Businesses will downsize due to a lack of funds to keep operating. They may attempt to recover money by removing non-crucial positions, affecting some employees. Downsizing is a strategy that can help a business generate high profits and stay operational.
A business may shift to a specific geographical location for several reasons:
- To be closer to its target market
- Gain more access to specialists in the industry
- Reduce operational costs
- Enjoy an improved quality of life due to better education, reduced costs of living, and fascinating recreational activities
When an entity relocates, it may lay off current workers who are unwilling to move or choose to start over with new staff.
What Are the Differences Between Layoff vs. Termination?
The main difference between layoff vs. termination lies in their meanings. A layoff occurs when an employee loses their job due to the company’s inability to retain them. It’s not the employee’s fault and often occurs due to business closure or changes in economic situations.
On the other hand, termination occurs when employees get fired for their mistakes. It could be due to various reasons for instance, the employees violating the company’s policies, showing inappropriate behavior, or performing poorly.
With layoffs, the chances of getting a new job are very high because the reason for the end of employment has nothing to do with the employees’ performance or behavior. Being unemployed can be temporary or permanent because there’s no evidence that the employer was unhappy. The company may even hire back such employees if it needs new workers.
In contrast, a terminated employee will find it challenging to find a new job. This is because a termination usually warns a potential employer to be careful of such employees. Once you get terminated, it’s final as your chances of getting hired are lower.
How Can Termination Affect Your Job Search?
Termination greatly affects your approach to job search as you must account for it. For instance, you need to explain the reason(s) for termination as you search for jobs.
It can potentially scare away prospective employers, showing your poor performance, unprofessionalism, undesirable behaviors, and more. The chances of getting hired after termination are little to none.
Below are a few things you should remember when looking for a job after termination:
- Understand the reason for your termination
- Look for a job that fits your expertise level
- Practice how to describe or explain your situation during a job interview
- Reach out to your network for referral
How Can Layoffs Affect Your Job Search?
Layoffs may come when you least expect them. Unlike termination, layoffs may not greatly affect your job hunt, as you were not at fault. Your chances of getting hired are pretty high. Besides, the company may rehire you in case of new employment opportunities.
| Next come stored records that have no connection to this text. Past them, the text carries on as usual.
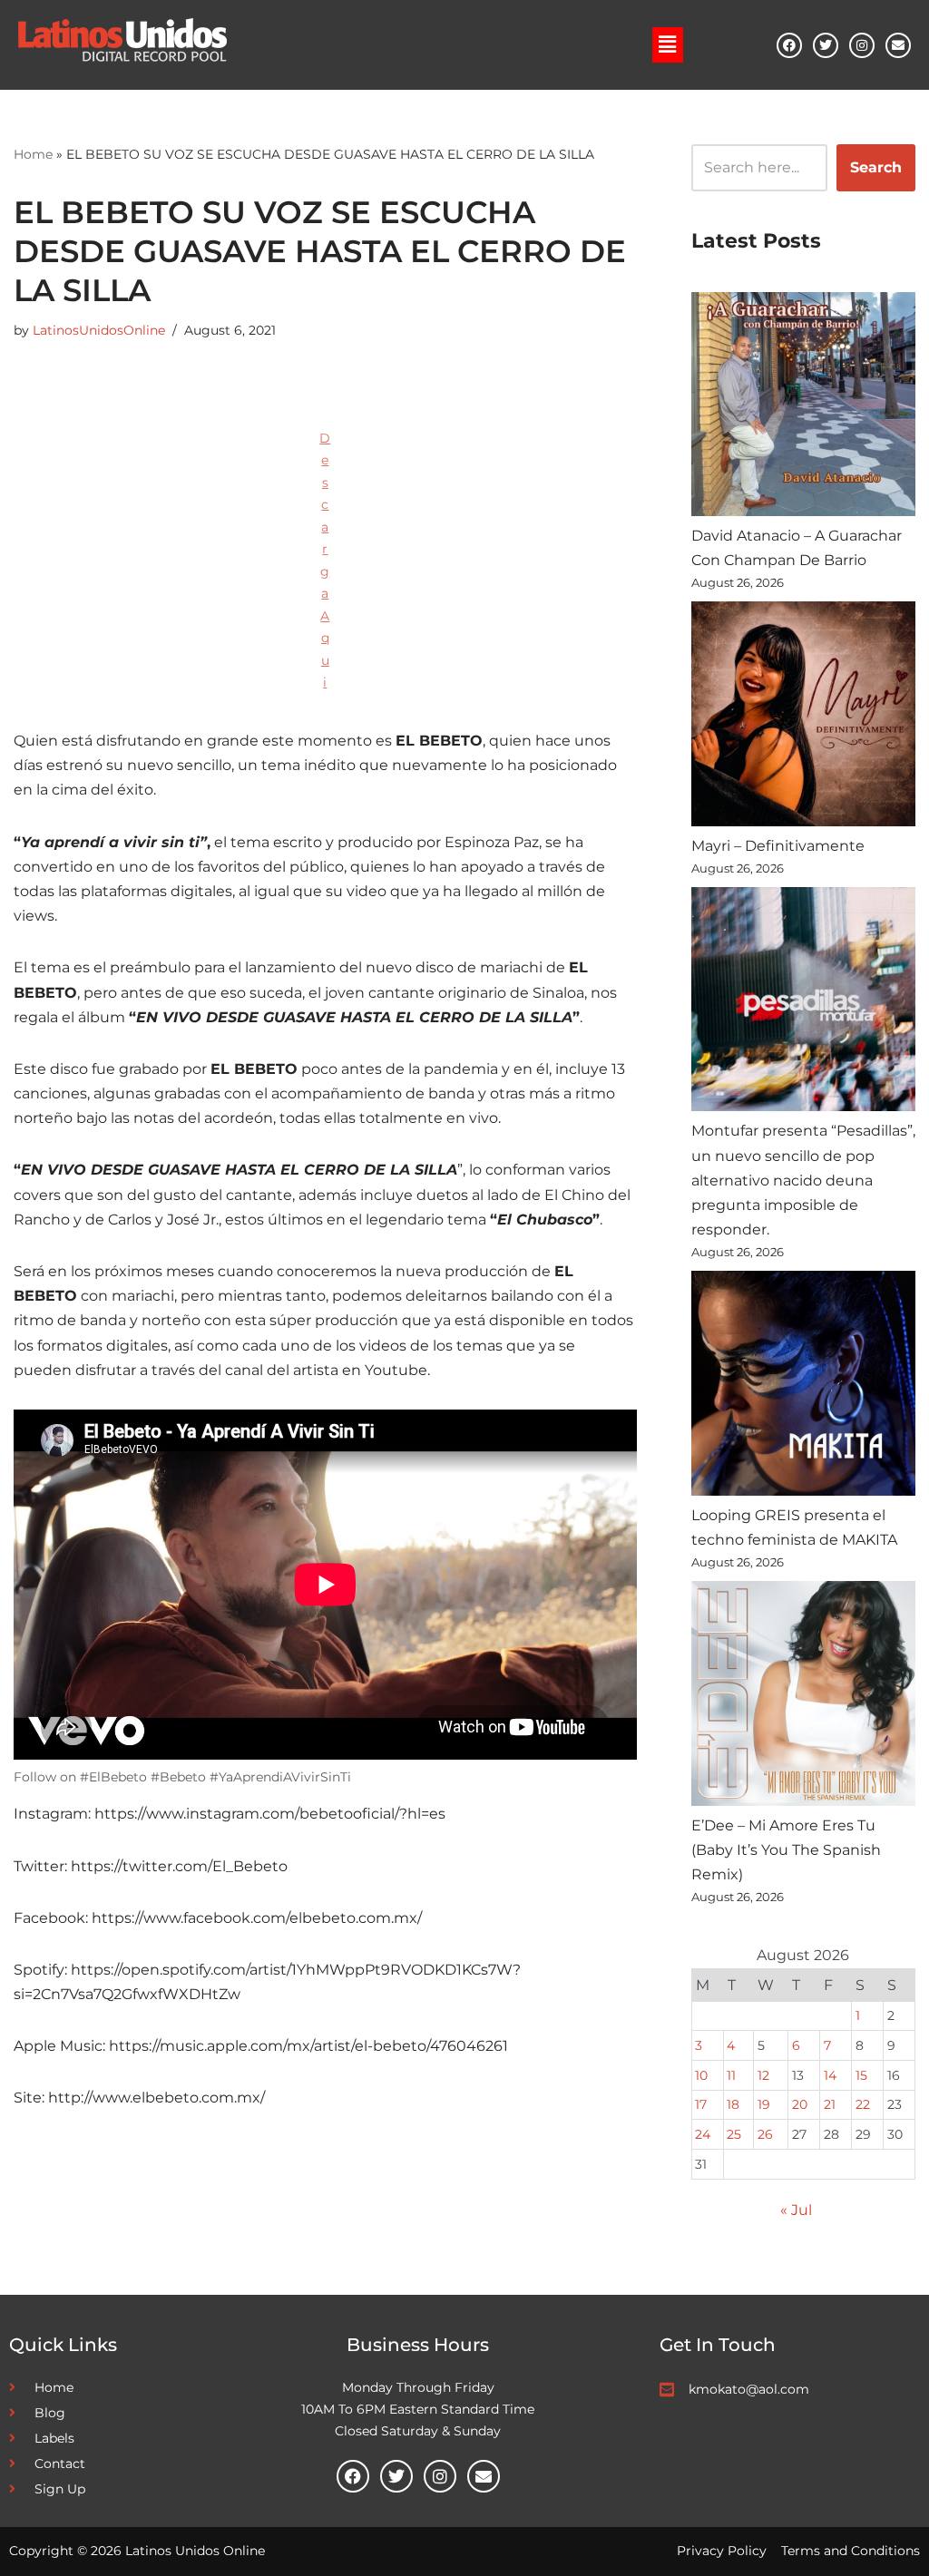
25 (734, 2134)
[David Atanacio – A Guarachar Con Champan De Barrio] (803, 407)
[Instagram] (862, 45)
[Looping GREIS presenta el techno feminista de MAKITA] (803, 1386)
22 (863, 2104)
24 (702, 2134)
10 (701, 2075)
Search (876, 167)
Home (33, 154)
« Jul (796, 2210)
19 (764, 2104)
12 (763, 2075)
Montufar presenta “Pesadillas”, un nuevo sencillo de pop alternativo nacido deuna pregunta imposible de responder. (803, 1180)
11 (731, 2075)
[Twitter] (825, 45)
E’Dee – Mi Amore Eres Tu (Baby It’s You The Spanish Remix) (786, 1850)
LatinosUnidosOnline (99, 330)
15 (861, 2075)
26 (765, 2134)
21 (830, 2104)
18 (733, 2104)
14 (830, 2075)
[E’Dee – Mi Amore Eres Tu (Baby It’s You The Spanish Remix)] (803, 1696)
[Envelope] (898, 45)
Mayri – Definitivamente (778, 845)
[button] (667, 44)
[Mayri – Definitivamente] (803, 717)
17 (701, 2104)
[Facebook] (789, 45)
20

Below are some tips to help you in your next job search after a layoff:
- Apply for unemployment to continue receiving funds
- Stay positive, as layoffs have nothing to do with your performance
- Try freelance jobs to keep your skills active
- Attend networking events to get connections or ideas of where to find employment
- Explain the reason for layoff in your cover letter
That said, what’s the difference between termination vs. layoff? Both terms involve dismissal from employment but for various reasons. A layoff is primarily caused by a company’s inability to retain employees due to lack of funds, downsizing employee force, economic reasons, merging, and outsourcing. The chances of getting rehired after a layoff are good.
On the other hand, termination occurs due to an employee’s fault. It could be due to poor performance, arriving at the workplace late, and representing the company unprofessionally. The chances of getting rehired after a termination are little to none.